Work to be completed |
Only lines containing the string "agent" belong in the answer; copy all of them from the entries.

Dataset entries
········

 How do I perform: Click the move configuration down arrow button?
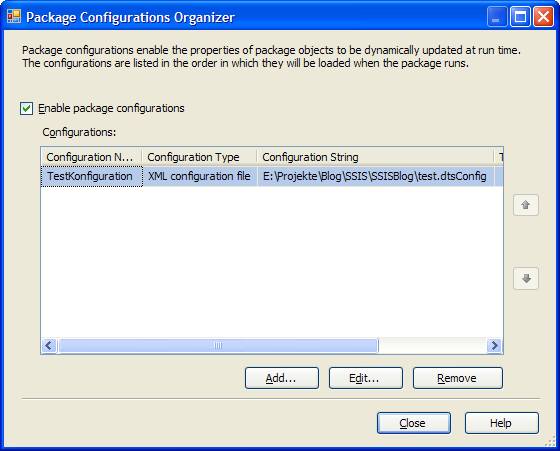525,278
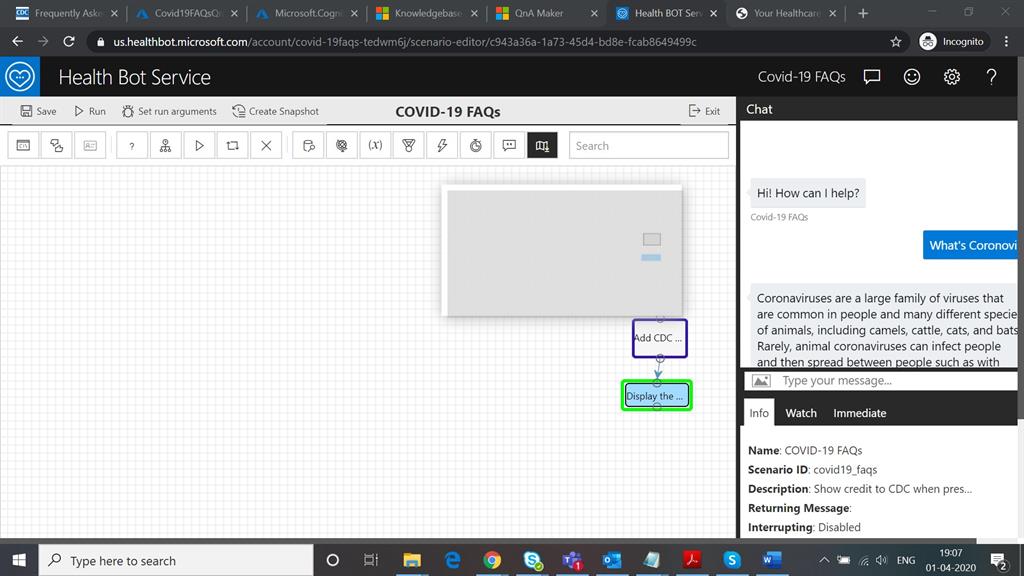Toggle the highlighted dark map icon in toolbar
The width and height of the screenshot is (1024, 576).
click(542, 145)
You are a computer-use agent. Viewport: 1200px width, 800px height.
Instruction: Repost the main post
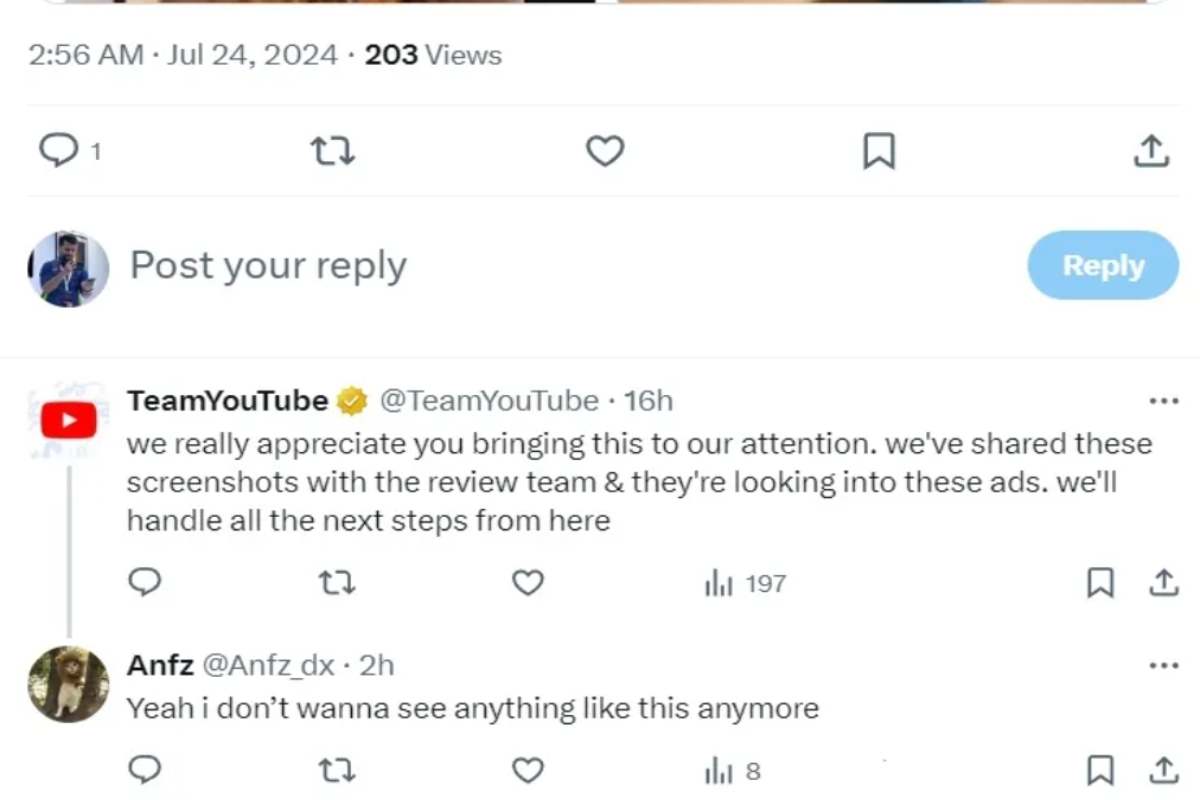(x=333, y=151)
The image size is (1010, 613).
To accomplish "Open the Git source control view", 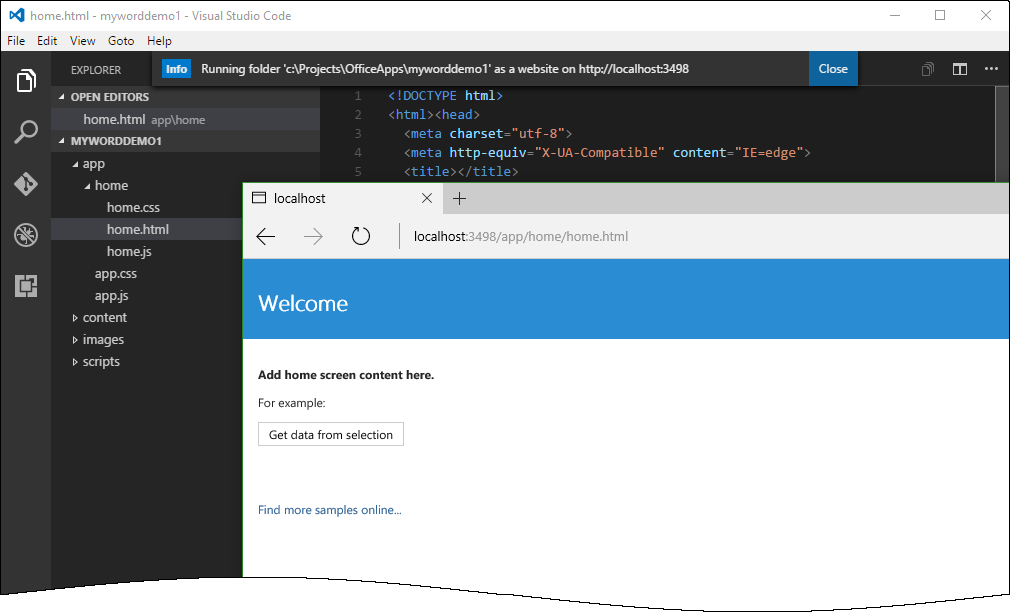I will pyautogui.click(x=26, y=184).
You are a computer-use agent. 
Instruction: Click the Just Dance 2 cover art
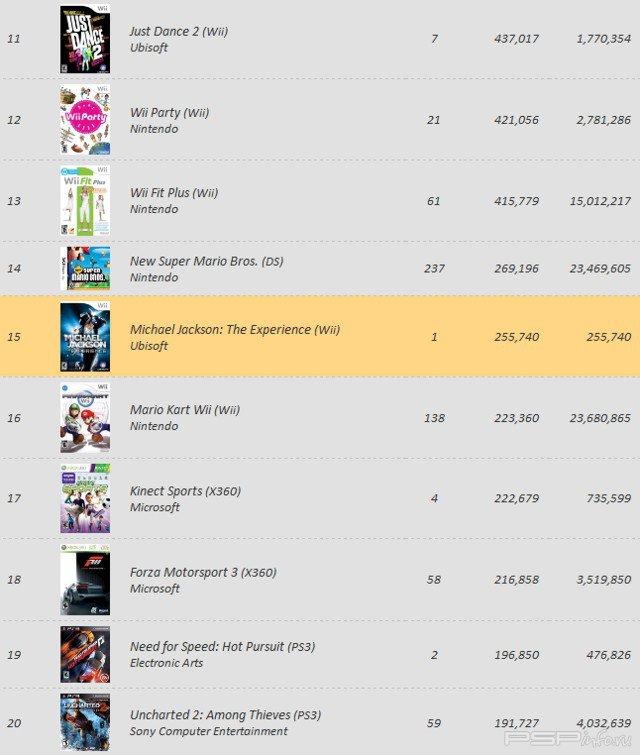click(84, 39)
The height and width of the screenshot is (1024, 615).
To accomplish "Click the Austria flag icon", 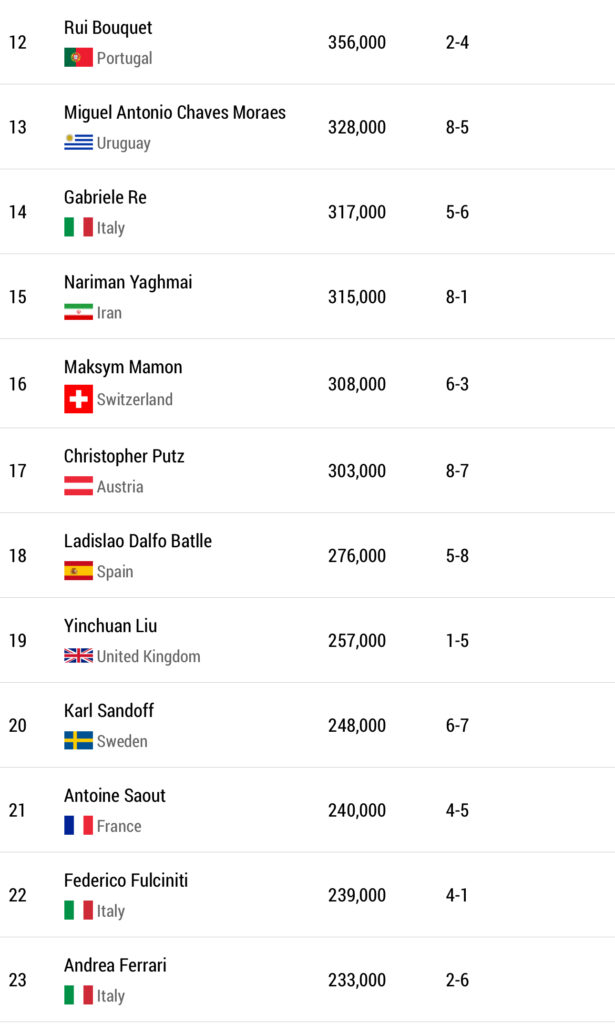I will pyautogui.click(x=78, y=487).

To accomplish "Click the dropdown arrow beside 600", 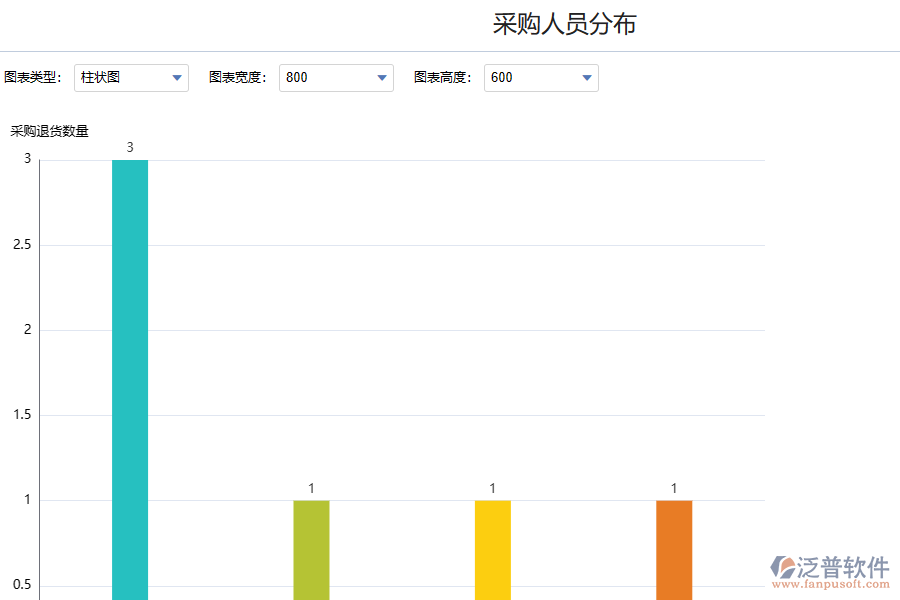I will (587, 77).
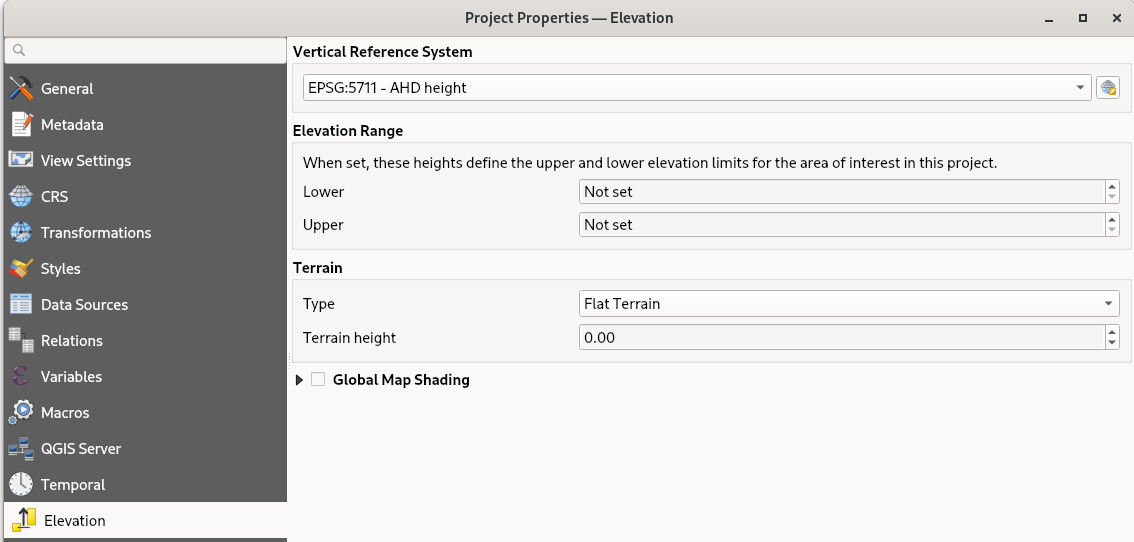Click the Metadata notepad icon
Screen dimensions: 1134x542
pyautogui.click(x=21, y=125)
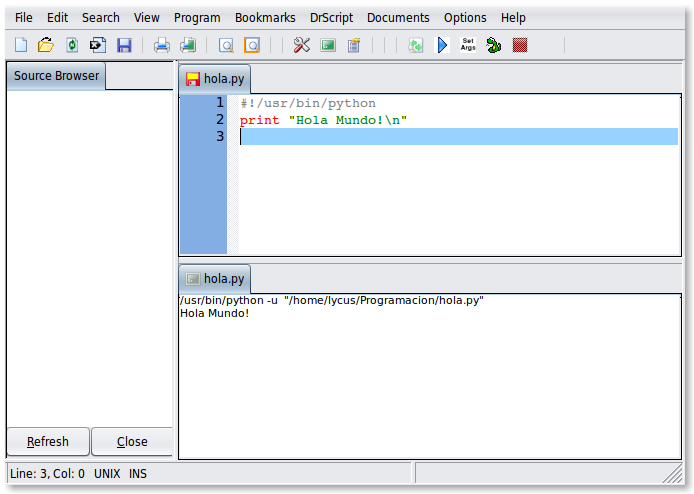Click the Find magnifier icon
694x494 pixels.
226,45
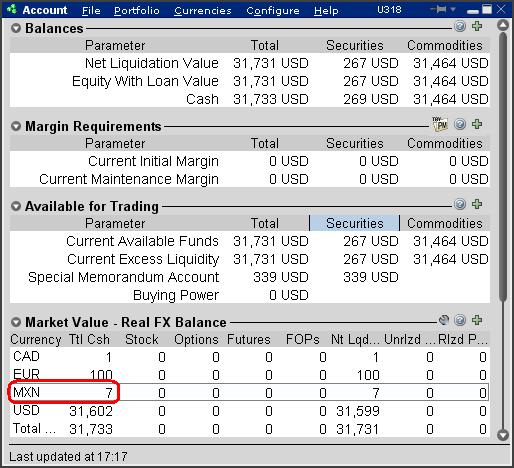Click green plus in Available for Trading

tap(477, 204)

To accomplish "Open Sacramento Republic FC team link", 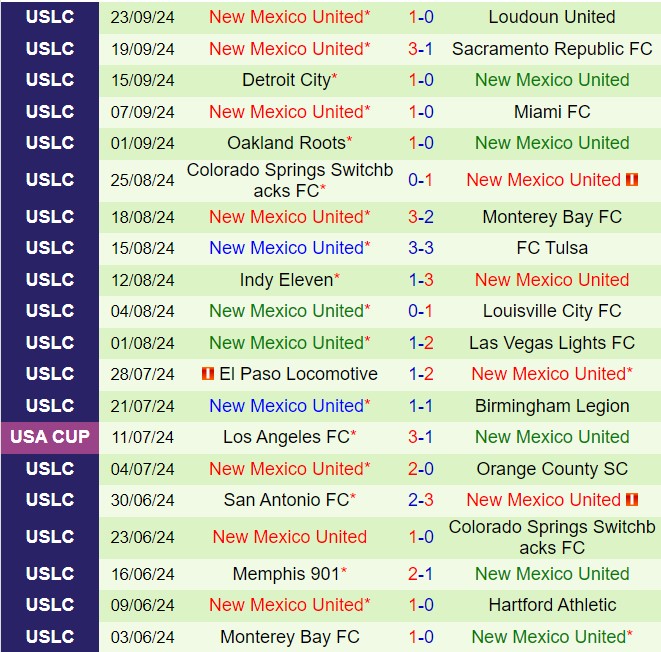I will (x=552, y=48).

········

Written answer |
You are a computer-use agent. Viewport: 1200px width, 800px height.
You are a computer-use agent. 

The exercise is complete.